*** Begin section ***

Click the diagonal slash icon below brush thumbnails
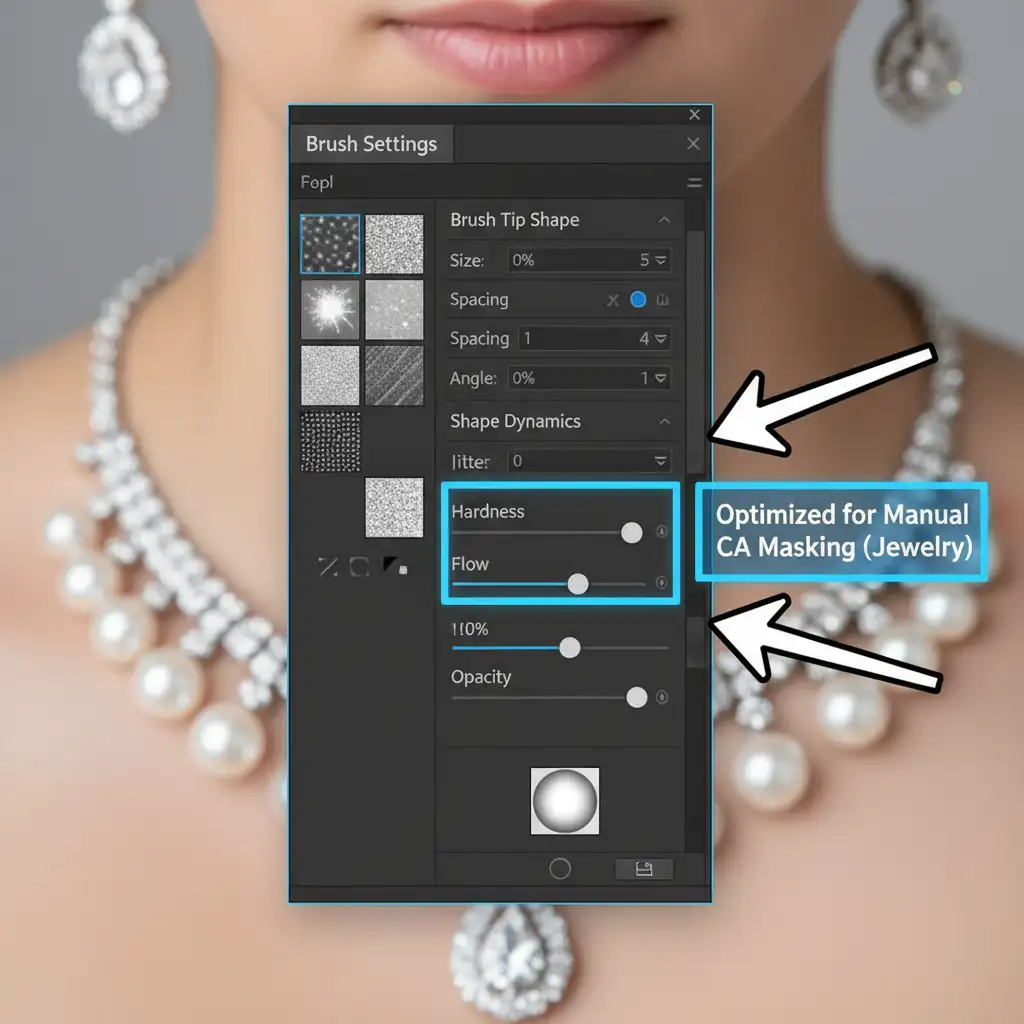This screenshot has height=1024, width=1024. point(328,567)
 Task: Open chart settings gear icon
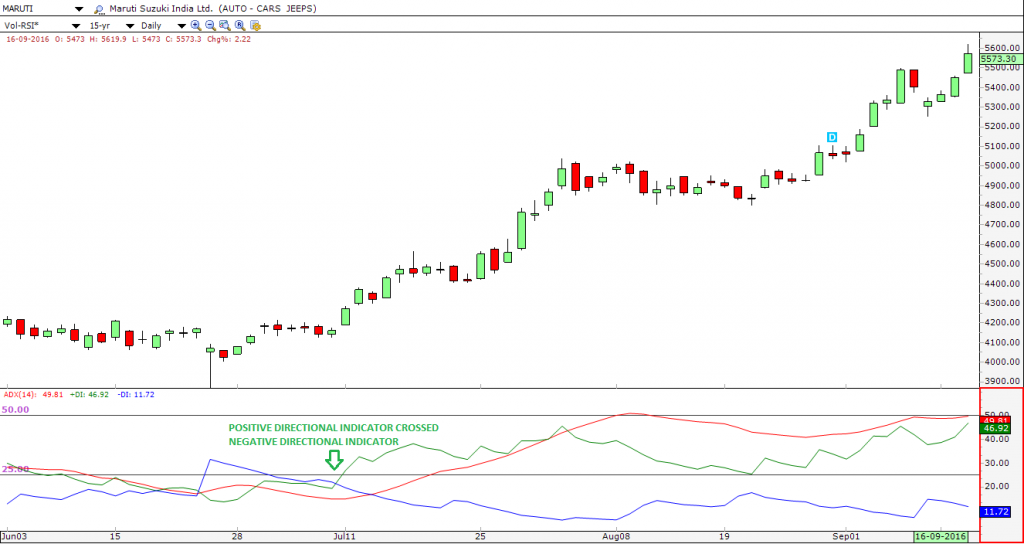click(256, 24)
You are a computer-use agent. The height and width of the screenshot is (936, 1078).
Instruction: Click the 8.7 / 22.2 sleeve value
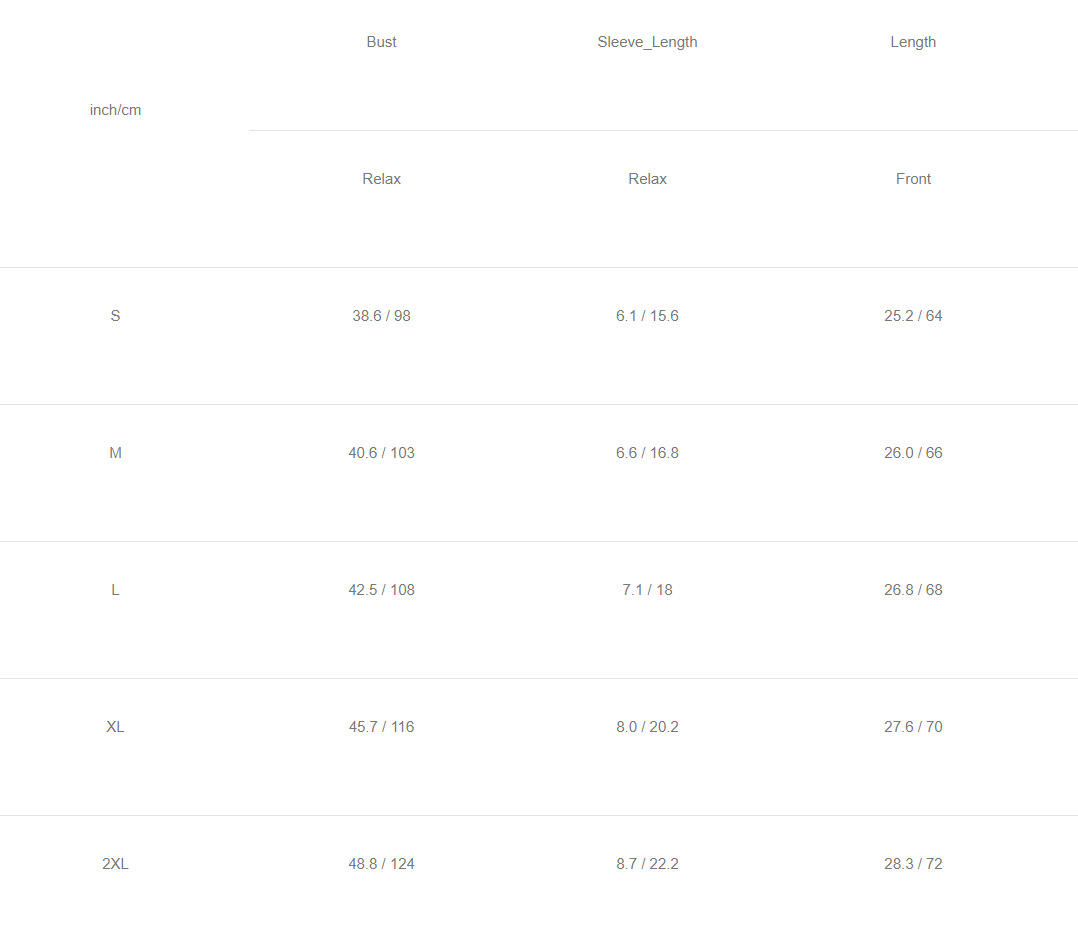point(648,864)
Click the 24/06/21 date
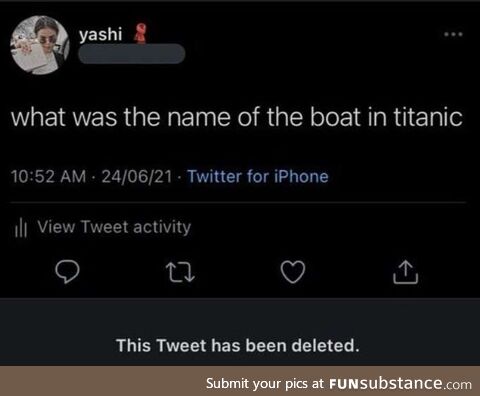The image size is (480, 396). coord(137,176)
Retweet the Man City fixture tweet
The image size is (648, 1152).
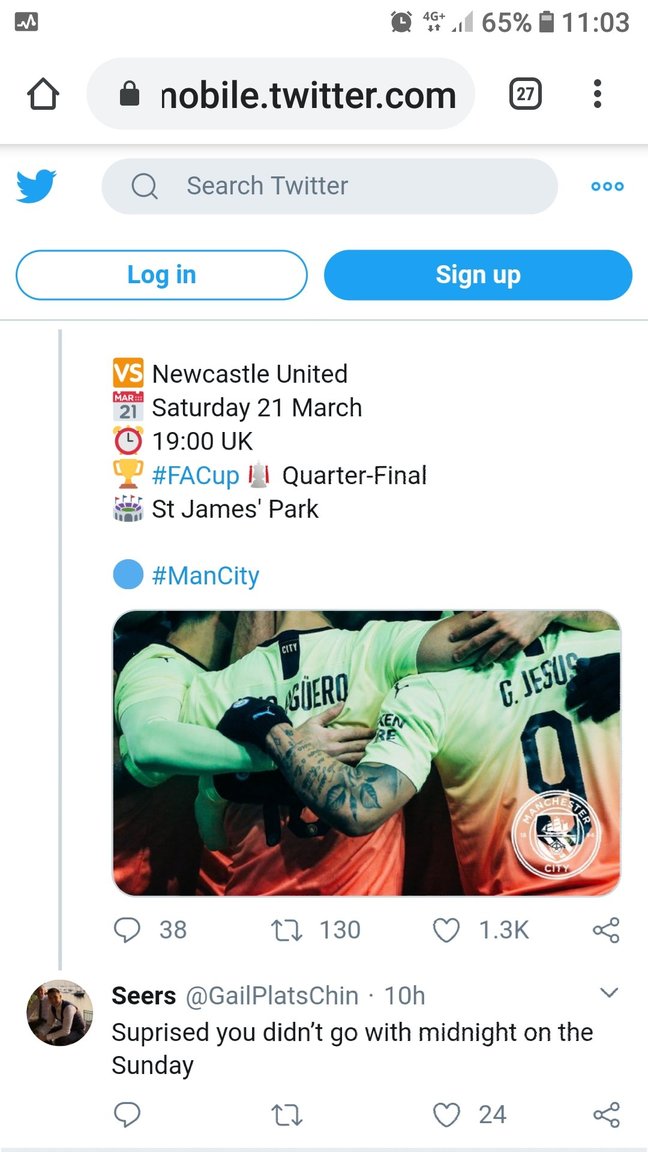[x=287, y=930]
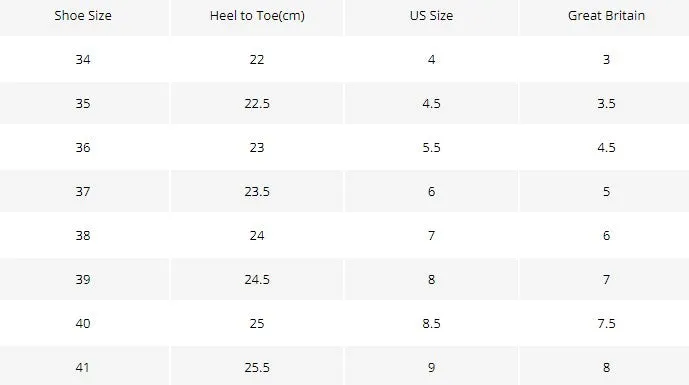The width and height of the screenshot is (689, 385).
Task: Click the Great Britain 7.5 cell
Action: coord(606,323)
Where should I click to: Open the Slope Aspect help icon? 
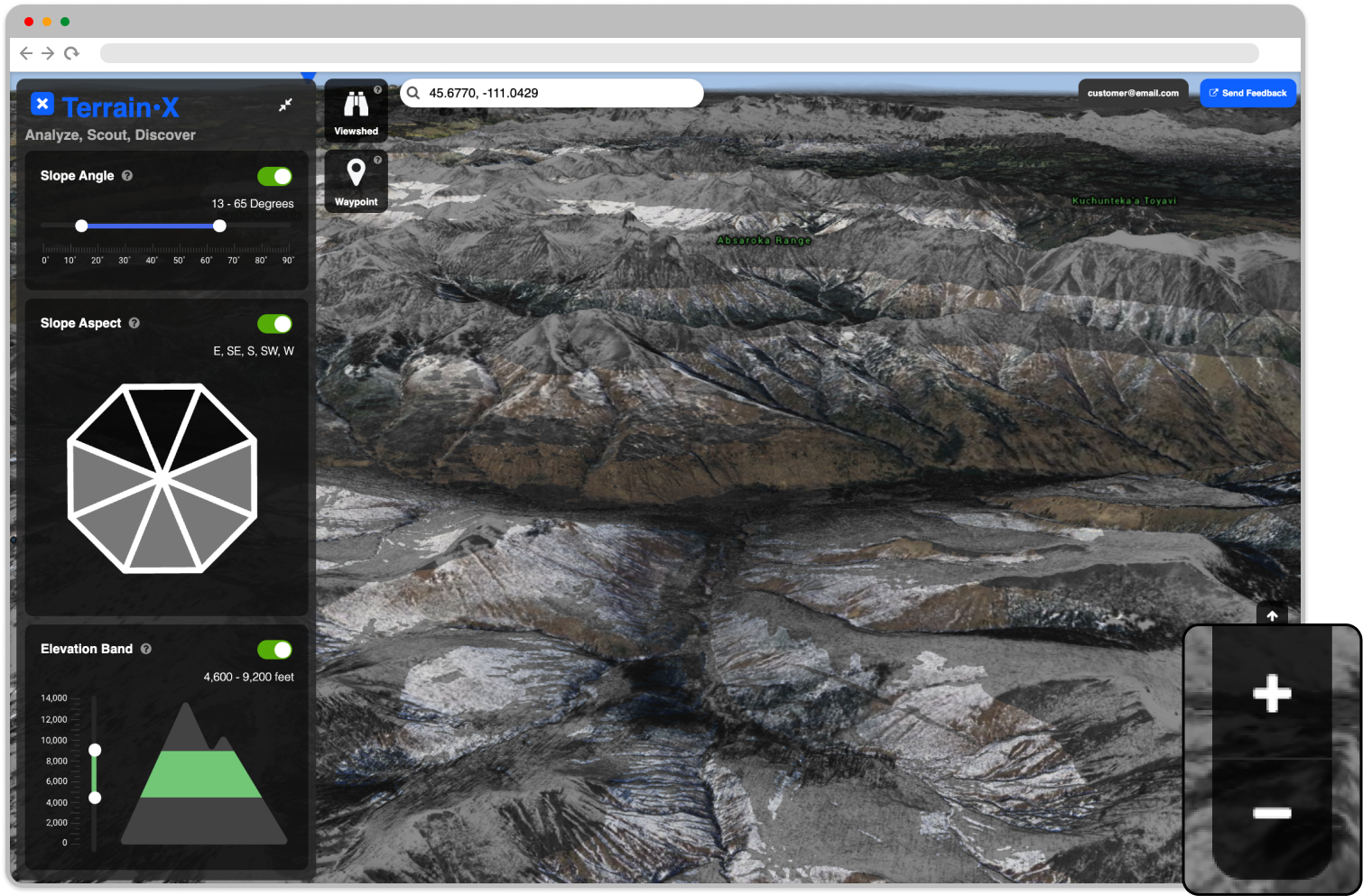click(x=134, y=323)
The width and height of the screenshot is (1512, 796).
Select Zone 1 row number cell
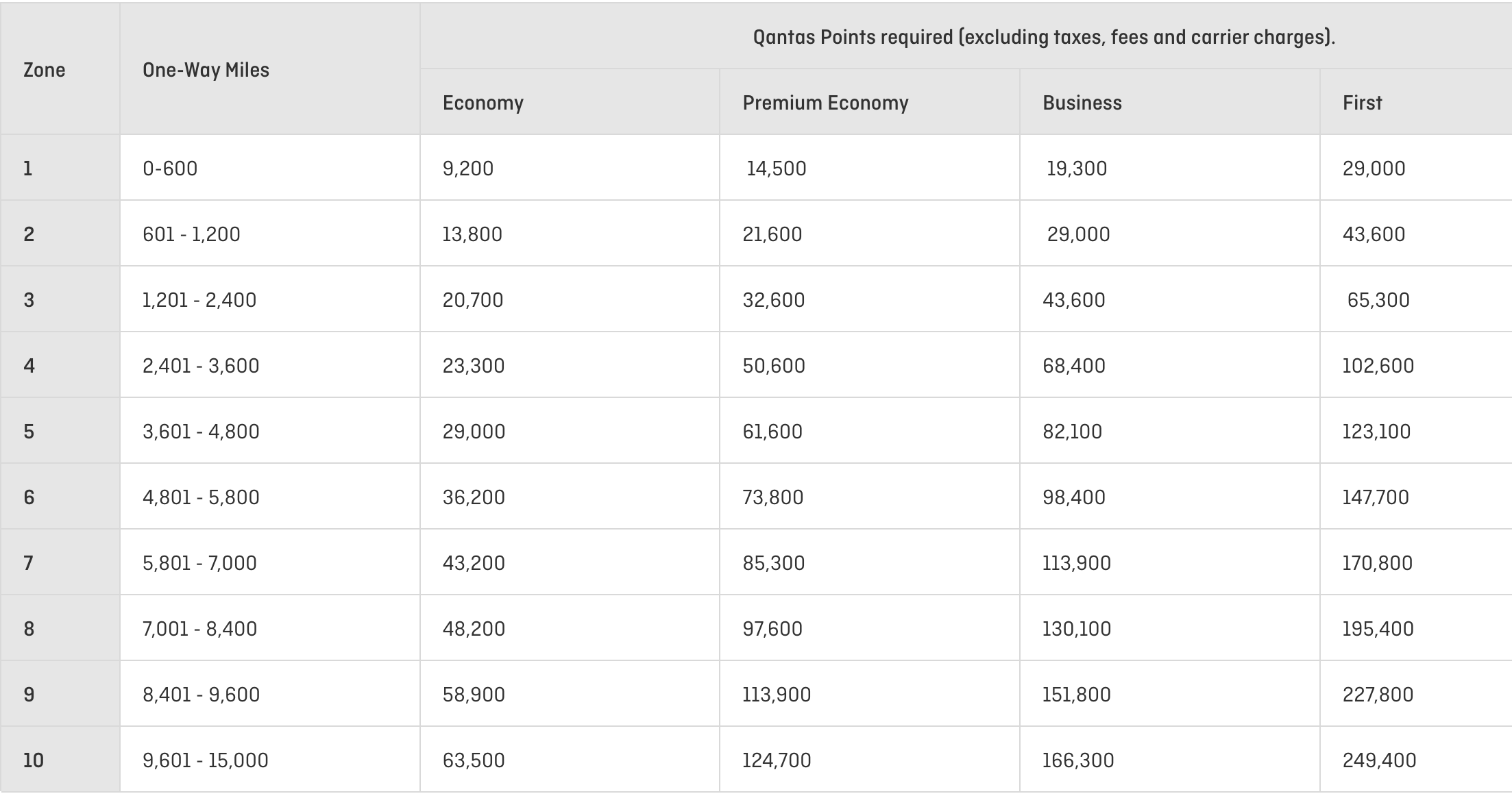[x=28, y=169]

*** End section ***

* REQUIRED ACTION *
The reply should repeat the listing above exactly and contain no pictures.

* RESPONSE FOR THIS EXERCISE *
Click the diagonal slash icon below brush thumbnails
This screenshot has height=1024, width=1024. point(328,567)
 Task: Open chart settings gear icon
click(256, 24)
You are a computer-use agent. The height and width of the screenshot is (936, 1078).
Instruction: Click the 8.7 / 22.2 sleeve value
point(648,864)
Click the 24/06/21 date
The image size is (480, 396). coord(137,176)
Retweet the Man City fixture tweet
The image size is (648, 1152).
[x=287, y=930]
The width and height of the screenshot is (689, 385).
Task: Click the Great Britain 7.5 cell
Action: coord(606,323)
Where should I click to: Open the Slope Aspect help icon? 
click(x=134, y=323)
The width and height of the screenshot is (1512, 796).
Select Zone 1 row number cell
[x=28, y=169]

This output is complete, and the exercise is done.